### Given exercise
Rewrite the entries between the line containing "Given: Open the Dataset dropdown filter" and the line containing "This screenshot has width=798, height=519.", inclusive, as a numbered list, omitting blank lines.

### Lines of data
------------------------

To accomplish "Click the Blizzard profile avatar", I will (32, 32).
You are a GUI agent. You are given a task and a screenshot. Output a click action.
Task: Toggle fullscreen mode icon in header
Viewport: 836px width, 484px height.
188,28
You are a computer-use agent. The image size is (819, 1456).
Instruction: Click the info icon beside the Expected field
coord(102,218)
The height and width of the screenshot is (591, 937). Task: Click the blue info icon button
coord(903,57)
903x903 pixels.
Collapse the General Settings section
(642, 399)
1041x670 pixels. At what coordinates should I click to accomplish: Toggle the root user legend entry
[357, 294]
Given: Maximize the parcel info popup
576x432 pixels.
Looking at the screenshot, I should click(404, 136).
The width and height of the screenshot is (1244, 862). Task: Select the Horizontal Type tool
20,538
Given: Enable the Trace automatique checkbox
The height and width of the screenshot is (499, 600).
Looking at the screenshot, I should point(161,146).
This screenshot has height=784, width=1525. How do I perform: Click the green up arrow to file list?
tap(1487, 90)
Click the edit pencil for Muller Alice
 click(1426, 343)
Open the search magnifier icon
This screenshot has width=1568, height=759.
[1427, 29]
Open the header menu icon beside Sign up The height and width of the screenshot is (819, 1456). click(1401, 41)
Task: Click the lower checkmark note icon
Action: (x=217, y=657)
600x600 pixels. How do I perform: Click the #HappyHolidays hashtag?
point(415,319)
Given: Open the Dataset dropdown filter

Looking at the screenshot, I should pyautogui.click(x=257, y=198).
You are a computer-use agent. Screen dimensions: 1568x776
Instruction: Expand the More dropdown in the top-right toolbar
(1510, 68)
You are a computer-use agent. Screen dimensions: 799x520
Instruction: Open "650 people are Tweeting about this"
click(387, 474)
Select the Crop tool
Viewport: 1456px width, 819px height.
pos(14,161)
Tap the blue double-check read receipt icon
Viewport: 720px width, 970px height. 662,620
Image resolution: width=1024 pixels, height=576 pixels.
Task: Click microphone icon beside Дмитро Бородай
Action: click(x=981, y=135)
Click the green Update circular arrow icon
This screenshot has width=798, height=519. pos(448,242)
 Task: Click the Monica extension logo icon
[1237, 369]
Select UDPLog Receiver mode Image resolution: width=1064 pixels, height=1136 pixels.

------------------------

### Task solution
1. Given: Open the Dataset dropdown filter
2. Looking at the screenshot, I should pyautogui.click(x=257, y=198).
3. You are a computer-use agent. Screen dimensions: 1568x776
4. Instruction: Expand the More dropdown in the top-right toolbar
5. (1510, 68)
6. You are a computer-use agent. Screen dimensions: 799x520
7. Instruction: Open "650 people are Tweeting about this"
8. click(387, 474)
9. Select the Crop tool
10. Viewport: 1456px width, 819px height.
11. pos(14,161)
12. Tap the blue double-check read receipt icon
13. Viewport: 720px width, 970px height. 662,620
14. Image resolution: width=1024 pixels, height=576 pixels.
15. Task: Click microphone icon beside Дмитро Бородай
16. Action: click(x=981, y=135)
17. Click the green Update circular arrow icon
18. This screenshot has width=798, height=519. pos(448,242)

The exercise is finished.